Once ΔC truncations have occurred, CtsL access to substrate sites within the putative amyloid core of α-syn (Figure 2A, (cyan)), such as G41/S42, H50/G51, and T75/A76, is revealed. The resulting peptides shown in Figure 2C do not include any large C-terminal regions, indicating a direct origin from one of the C-terminally truncated peptide fragments, e.g. 1–134, 1–126, 1–122, 1–114, 1–103 or 1–101 (Figure 2B). Many of these N-terminal cleavage sites contain a glycine, which are known to participate in β-turns in an amyloid structure.²⁰ Cutting at these turns is likely more feasible than a direct attack on β-sheets, which are more solvent-excluded and thus less accessible to CtsL. Interestingly, many of the solid-state NMR experiments on α-syn fibrils find residue G51 to reside in a β-turn.²⁰ Also, the crystal structure of peptide composed of ₄₇GVVHGVTTVA₅₆, shows two tightly interdigitated β- sheets,²⁶ termed steric zippers,²⁷ with the β-strand kinked at residue G51. The consequence of severing β-turns would likely remodel the fibril structure, potentially making it more susceptible to further proteolytic attack. Precedence for β-turn disruption and fibril restructuring comes from the enzymatic digestion of Aβ(1–42) fibrils with protease XIV,²⁸ where hydrolysis at the K28/G29 turn region linking the two β-sheets results in random assembly of β-sheets.

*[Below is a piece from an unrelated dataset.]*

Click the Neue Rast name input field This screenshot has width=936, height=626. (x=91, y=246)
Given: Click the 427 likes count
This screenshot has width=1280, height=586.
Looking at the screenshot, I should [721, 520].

The observed CtsL cleavage site at T75/A76 is central to the critical region implicated in α-syn aggregation^29,30 and toxicity.³¹ In fact, the peptide ₆₈GAVVTGVTAVA₇₈ is shown to aggregate and form fully extended β-strands that stack in-register into β-sheets.²⁶ Accessing and breaking up this amide bond would disrupt the alignment of β-strands in a β-sheet, resulting in fibril disassembly. However, since the LC-MS analysis showed the concomitant build-up of peptides that are derived from this cleavage site and the putative β-turns, it is not possible to discern a single critical cut site.

Another example for enzymatic degradation of amyloid comes from the serine protease HRTA1, which was reported to degrade Tau and Aβ fibrils by a mechanism that couples disintegrase activity to destabilize fibrils followed by proteolytic attack.³² Expanding on our observation of CtsL degrading α-syn fibrils, it will be instrumental in seeing if other amyloidogenic proteins such as Aβ, Tau and/or huntingtin can be degraded. From a lysosomal perspective, the potency of CtsL activity exemplifies the capability for the organelle to deal with such disease-related structures. In PD patients, lysosomal dysfunction has been implicated³³ and therapeutic pathways are generally centered outside of the lysosome.³⁴ From our work, further enhancing lysosomal activity by CtsL offers a new therapeutic agent to combat PD.